P:M = 3:8, C:M = 2:3, M is common so we find equivalent terms (essentially finding the LCM of 8 and 3 which is 24)
P:M = 3:8 = 9:24
C:M = 2:3 = 16:24
combined P:C:M = 9:16:24.
Now it’s obvious ratio P:C = 9:16, if there are 27 P(programmers)
27/C = 9/16 -> C = 27*16/9 -> C = 48
CSRs = 48
(3) 1 cup of butter is enough for 8 of Smith’s cookies and 1 cup of sugar is enough for 5 of these cookies. If he used 15 more cups of sugar than butter, how many cookies did he make?
We have cookies(C), butter(B) and sugar(S) in this problem.
B:C = 1:8 = 5:40
S:C = 1:5 = 8:40
B:S:C = 5:8:40
B:S = 5:8
B = S + 15 (15 more cups of sugar than butter), so now we can find S.

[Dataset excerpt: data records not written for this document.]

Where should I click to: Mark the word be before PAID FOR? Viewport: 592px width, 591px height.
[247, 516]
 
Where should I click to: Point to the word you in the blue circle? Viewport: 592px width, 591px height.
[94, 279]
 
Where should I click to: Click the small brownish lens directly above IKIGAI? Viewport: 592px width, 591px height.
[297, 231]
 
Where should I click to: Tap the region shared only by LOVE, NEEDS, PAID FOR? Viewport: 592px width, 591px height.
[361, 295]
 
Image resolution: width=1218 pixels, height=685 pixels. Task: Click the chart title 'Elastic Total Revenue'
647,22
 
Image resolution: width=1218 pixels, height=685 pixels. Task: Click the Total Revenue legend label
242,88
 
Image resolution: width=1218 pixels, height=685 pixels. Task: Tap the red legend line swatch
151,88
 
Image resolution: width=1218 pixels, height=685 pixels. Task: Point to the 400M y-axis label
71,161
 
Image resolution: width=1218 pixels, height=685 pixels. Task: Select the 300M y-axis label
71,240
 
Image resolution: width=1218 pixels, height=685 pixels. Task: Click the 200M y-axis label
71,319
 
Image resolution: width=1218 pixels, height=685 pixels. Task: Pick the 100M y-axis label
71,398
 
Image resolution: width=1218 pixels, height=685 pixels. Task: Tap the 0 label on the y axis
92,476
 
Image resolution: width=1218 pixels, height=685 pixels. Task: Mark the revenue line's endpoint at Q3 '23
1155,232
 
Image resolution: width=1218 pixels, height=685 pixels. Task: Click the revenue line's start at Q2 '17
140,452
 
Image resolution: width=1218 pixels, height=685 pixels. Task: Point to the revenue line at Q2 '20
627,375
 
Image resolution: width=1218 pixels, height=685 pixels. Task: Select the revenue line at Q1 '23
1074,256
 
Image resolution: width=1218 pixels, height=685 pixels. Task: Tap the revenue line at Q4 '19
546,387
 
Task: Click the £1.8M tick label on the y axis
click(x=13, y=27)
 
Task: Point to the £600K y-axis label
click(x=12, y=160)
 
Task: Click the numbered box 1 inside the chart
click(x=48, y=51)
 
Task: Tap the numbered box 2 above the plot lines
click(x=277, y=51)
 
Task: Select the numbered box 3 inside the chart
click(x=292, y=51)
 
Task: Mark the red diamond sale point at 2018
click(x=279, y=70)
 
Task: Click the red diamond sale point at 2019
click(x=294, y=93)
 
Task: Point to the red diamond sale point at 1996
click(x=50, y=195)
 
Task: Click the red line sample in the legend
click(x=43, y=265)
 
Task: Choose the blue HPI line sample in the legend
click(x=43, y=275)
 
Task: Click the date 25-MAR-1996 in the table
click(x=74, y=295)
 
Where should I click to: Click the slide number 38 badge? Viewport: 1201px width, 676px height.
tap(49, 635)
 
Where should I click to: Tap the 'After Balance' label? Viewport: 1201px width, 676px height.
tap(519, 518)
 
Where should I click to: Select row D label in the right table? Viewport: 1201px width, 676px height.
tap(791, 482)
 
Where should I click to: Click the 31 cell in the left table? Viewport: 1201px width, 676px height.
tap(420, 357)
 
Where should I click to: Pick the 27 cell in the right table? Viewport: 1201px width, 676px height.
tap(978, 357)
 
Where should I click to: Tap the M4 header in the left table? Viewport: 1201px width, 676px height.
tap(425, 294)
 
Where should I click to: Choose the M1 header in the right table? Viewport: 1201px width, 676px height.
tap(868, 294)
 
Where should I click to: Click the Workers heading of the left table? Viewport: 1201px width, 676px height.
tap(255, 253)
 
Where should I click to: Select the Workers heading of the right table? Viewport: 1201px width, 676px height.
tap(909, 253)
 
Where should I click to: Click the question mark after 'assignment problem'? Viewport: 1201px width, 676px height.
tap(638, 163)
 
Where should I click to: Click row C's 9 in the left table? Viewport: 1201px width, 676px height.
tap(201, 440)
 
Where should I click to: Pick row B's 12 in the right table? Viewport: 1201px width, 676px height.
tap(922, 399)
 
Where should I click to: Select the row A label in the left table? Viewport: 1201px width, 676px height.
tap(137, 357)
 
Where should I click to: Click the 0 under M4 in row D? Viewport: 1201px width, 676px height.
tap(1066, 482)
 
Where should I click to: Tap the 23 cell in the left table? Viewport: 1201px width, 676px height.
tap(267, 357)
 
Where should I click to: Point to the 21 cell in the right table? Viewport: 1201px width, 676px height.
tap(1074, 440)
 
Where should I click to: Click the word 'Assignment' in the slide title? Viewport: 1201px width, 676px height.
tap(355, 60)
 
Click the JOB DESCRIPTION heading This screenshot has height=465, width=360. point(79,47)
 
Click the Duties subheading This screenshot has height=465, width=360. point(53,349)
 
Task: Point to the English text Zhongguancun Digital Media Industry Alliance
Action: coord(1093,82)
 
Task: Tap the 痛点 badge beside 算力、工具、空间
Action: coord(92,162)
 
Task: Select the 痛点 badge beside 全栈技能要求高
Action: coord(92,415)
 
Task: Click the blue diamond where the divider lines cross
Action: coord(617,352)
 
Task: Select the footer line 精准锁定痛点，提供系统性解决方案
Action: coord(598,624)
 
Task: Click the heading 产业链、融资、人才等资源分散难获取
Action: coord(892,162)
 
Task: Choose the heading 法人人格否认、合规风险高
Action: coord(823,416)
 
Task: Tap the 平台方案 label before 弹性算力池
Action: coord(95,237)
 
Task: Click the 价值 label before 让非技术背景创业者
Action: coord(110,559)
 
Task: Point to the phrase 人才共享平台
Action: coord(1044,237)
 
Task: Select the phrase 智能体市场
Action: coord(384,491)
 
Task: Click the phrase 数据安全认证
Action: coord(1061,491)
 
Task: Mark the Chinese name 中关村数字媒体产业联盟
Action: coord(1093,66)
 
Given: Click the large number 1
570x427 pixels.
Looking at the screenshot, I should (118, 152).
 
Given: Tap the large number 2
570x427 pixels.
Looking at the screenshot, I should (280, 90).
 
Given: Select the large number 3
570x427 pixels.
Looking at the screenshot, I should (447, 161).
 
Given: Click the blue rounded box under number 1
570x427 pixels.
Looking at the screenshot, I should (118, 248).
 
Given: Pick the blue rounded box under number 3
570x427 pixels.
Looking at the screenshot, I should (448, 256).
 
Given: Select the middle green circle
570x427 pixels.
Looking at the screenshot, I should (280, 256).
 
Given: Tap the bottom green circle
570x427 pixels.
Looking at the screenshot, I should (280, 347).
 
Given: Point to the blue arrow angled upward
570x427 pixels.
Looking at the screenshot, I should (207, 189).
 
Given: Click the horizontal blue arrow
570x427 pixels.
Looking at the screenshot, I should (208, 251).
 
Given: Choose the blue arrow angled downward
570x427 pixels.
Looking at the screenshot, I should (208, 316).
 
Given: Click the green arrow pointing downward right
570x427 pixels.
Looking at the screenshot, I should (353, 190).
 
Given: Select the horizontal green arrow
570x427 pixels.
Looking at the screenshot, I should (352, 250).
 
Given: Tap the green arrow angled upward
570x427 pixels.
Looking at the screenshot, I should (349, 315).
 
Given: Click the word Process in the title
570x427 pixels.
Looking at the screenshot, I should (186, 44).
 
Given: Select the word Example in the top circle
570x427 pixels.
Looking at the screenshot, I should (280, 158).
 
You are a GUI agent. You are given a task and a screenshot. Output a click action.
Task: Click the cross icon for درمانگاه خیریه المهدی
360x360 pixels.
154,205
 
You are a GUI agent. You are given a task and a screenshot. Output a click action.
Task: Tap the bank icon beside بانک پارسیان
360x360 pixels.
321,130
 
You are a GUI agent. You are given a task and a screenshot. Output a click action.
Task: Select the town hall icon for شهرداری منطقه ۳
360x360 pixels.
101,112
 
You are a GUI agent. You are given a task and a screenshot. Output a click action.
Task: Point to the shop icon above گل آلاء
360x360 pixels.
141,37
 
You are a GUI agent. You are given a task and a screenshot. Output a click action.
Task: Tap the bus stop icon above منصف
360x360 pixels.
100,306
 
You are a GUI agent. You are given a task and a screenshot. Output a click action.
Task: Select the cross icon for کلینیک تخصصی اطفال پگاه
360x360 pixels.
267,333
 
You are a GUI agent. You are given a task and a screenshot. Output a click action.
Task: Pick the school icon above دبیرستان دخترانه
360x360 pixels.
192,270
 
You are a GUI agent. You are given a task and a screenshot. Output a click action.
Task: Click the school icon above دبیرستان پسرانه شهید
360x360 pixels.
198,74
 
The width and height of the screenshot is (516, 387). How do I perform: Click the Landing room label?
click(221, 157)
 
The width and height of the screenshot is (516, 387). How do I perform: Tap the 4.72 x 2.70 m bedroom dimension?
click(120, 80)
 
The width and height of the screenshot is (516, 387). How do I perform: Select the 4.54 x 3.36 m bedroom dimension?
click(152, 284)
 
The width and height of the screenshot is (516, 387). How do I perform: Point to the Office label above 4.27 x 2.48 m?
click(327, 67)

(S+15)/S = 5/8 -> 8(S+15) = 5S -> 8S + 8*15 = 5S -> 3S = 8*15
S = 8*15/3 = 40.
From the S:C ratio above S/C = 1/5
40/C = 1/5
C = 40*5 = 200
He made 200 cookies.
In this article, we have discussed Fractions, Decimals, Percents and Ratios and few of their properties.
In the next math module, we will discuss Integer properties.